Истерический субъект захватывает этот объект в изощренную интригу, и его эго оказывается в роли третьего лица, при посредничестве которого субъект наслаждается тем объектом, в котором воплощен его вопрос. Одержимый субъект затаскивает в клетку своего нарциссизма объекты, в которых его вопрос эхом отдается в множественных алиби смертных фигур, и, подчиняя их пьянящую акробатику, адресует свою двусмысленную дань уважения ящику, в котором сидит он сам, хозяин, которого нельзя увидеть или увидеть самому.

Trahit sua quemque voluptas; один отождествляет себя со зрелищем, а другой его надевает.
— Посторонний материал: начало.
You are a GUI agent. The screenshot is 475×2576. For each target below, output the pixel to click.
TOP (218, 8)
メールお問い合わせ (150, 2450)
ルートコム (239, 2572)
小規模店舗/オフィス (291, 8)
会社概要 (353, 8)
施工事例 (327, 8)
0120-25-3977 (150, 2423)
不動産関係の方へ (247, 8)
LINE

Для истерического субъекта, для которого технический термин "разыгрывание" приобретает буквальное значение, поскольку он действует вне себя, нужно заставить его осознать, где находится его действие. Для невротика-навязчивого состояния необходимо заставить его узнать вас в невидимом со сцены зрителе, с которым его объединяет посредничество смерти.

Поэтому, чтобы достичь деализации субъекта, необходимо понять смысл дискурса именно в отношениях между его "я" (moi) и "я" (je) его дискурса.
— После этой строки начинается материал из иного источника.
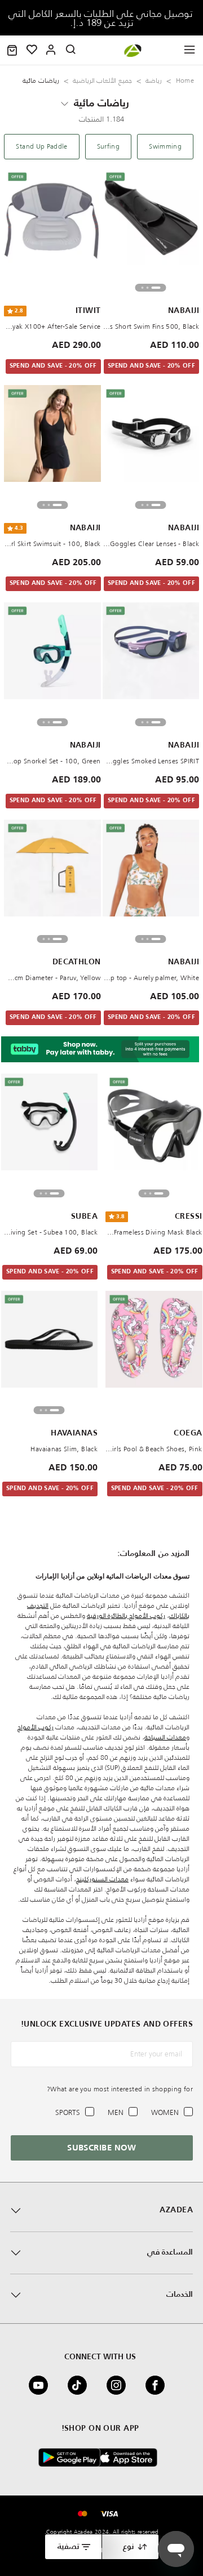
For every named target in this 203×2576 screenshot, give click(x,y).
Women (165, 2112)
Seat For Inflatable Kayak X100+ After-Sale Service (52, 326)
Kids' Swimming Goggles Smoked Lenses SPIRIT (151, 760)
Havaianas (74, 1433)
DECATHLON (76, 962)
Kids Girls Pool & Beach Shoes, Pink (153, 1448)
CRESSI (188, 1216)
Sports (67, 2112)
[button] (12, 50)
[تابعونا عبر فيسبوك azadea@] (158, 2385)
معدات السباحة (165, 1737)
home (185, 80)
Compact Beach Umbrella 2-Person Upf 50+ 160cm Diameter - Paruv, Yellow (52, 977)
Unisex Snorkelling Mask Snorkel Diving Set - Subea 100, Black (49, 1232)
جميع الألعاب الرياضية (102, 80)
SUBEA (84, 1216)
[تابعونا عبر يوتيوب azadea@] (41, 2385)
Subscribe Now (101, 2148)
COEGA (188, 1433)
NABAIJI (183, 311)
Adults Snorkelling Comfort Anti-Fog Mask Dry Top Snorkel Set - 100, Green (52, 760)
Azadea (176, 2210)
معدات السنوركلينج (102, 1878)
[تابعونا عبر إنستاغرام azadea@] (119, 2385)
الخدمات (179, 2294)
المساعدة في (170, 2252)
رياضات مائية (102, 104)
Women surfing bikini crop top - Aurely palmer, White (151, 977)
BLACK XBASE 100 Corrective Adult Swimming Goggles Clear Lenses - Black (151, 543)
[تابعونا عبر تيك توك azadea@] (80, 2385)
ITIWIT (88, 311)
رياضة (153, 80)
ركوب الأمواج (35, 1726)
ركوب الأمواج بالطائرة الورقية (126, 1615)
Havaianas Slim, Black (64, 1448)
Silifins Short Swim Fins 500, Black (151, 326)
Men (115, 2112)
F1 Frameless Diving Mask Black (153, 1232)
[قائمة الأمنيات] (32, 50)
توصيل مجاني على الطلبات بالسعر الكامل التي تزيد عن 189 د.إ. (101, 18)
Но вы не сможете достичь этого, если будете цепляться за идею, что эго субъекта идентично присутствию, которое говорит с вами.

Этой ошибке способствует терминология аналитической топографии,, которая слишком соблазнительна для объективирующего ума, позволяя ему совершить почти незаметный переход от концепции эго, определяемой как система восприятия-сознания, т. е, как системы объективации субъекта - к концепции эго как коррелята абсолютной реальности и, таким образом, в своеобразном возвращении подавленного в психологической мысли, вновь открыть в эго "функцию реального", относительно которой, например, Пьер Жане упорядочивает свои психологические концепции.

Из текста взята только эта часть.